Shekar Narasimhan, founder and co-chair of the Asian American and Pacific Islander Victory Fund, said it was time to rally behind Dinghra, who would become the first Sikh woman elected to a state legislature. He said she carried the endorsement of former Washington State Gov. Gary Locke and Rep. Pramila Jayapal (D-Washington).
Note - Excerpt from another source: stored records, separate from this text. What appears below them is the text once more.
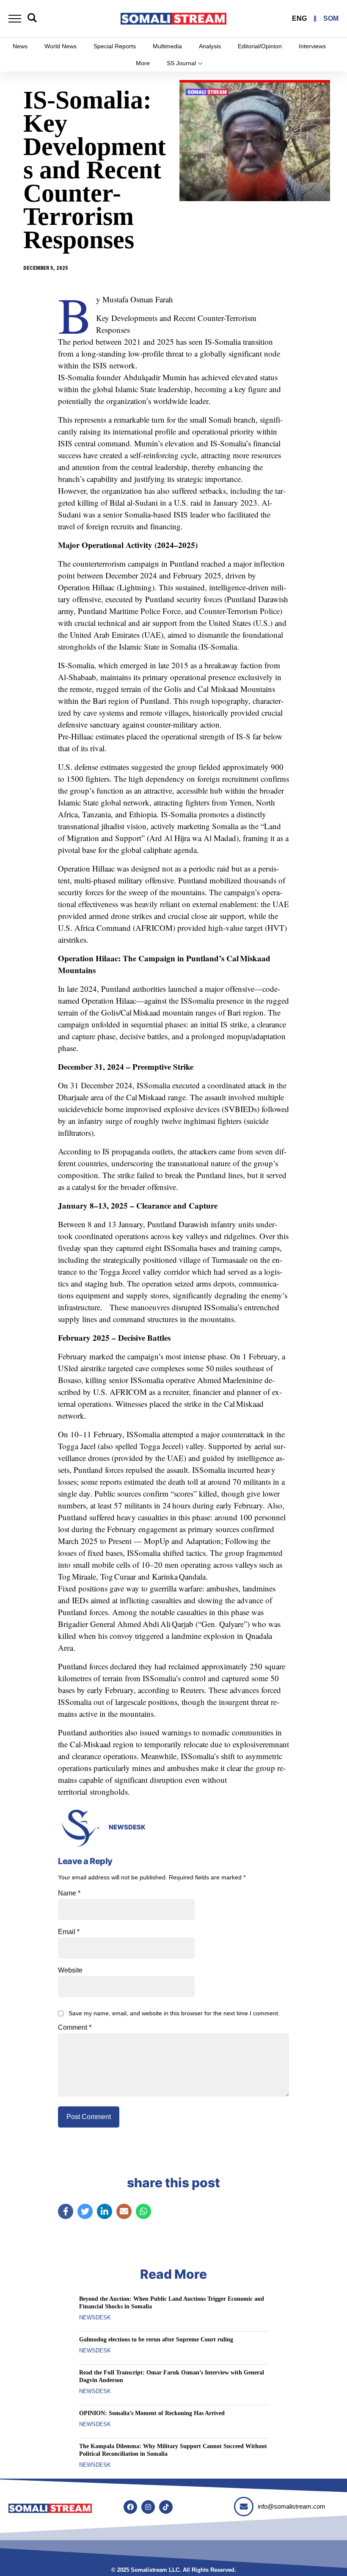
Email (69, 1932)
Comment (74, 2027)
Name (69, 1893)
The fund, which has also endorsed her, is the first and only Asian American Super PAC.

Narasimhan hoped that the Indian-American community is “prepared to stand up and join the AAPI Victory Fund to make this happen.”

Longtime Democratic Party and community activist, Varun Nikore, president of the AAPI Victory Fund, said, “Quite likely, this is the most consequential political race for the Sikh-American community since Dilip Singh Saund was first elected 60 years ago.”

Nikore said the congressman was a “true trailblazer as the first Indian and Asian-American congressman.” Because Dhingra’s victory would also give Democrats the lead in the state Senate, he said, “the entire West Coast from California to Oregon to Washington State will be a wall of blue.  The significance of this race for our community and the nation cannot be understated.”

Nikore said the fact that both Saund and Manka are Sikhs is “symbolic and significant,” especially at a time when incidents of hate violence have been increasing since the presidential election.

“I’m hopeful that having a legislator of this background could serve as a calming influence,” Nikore said.

In the aftermath of the 9/11 terrorist attacks, Dhingra served on the Seattle Police Department’s Muslim, Arab and Sikh Advisory Council to address hate crime issues in the region, particularly when these groups and others were being targeted.

During the run-up to the primary, Dhingra was endorsed by Democratic Governor Jay Inslee, Locke, Sen. Patty Murray (D-Wash.) and Reps. Suzan DelBene and Adam Smith, and Washington State Attorney General Bob Ferguson.

Dhingra has lived in the 45th District for more than 20 years. The district is said to be 15 percent Asian-American with a significant population of Indians, the majority of whom work for Microsoft, based in Redmond.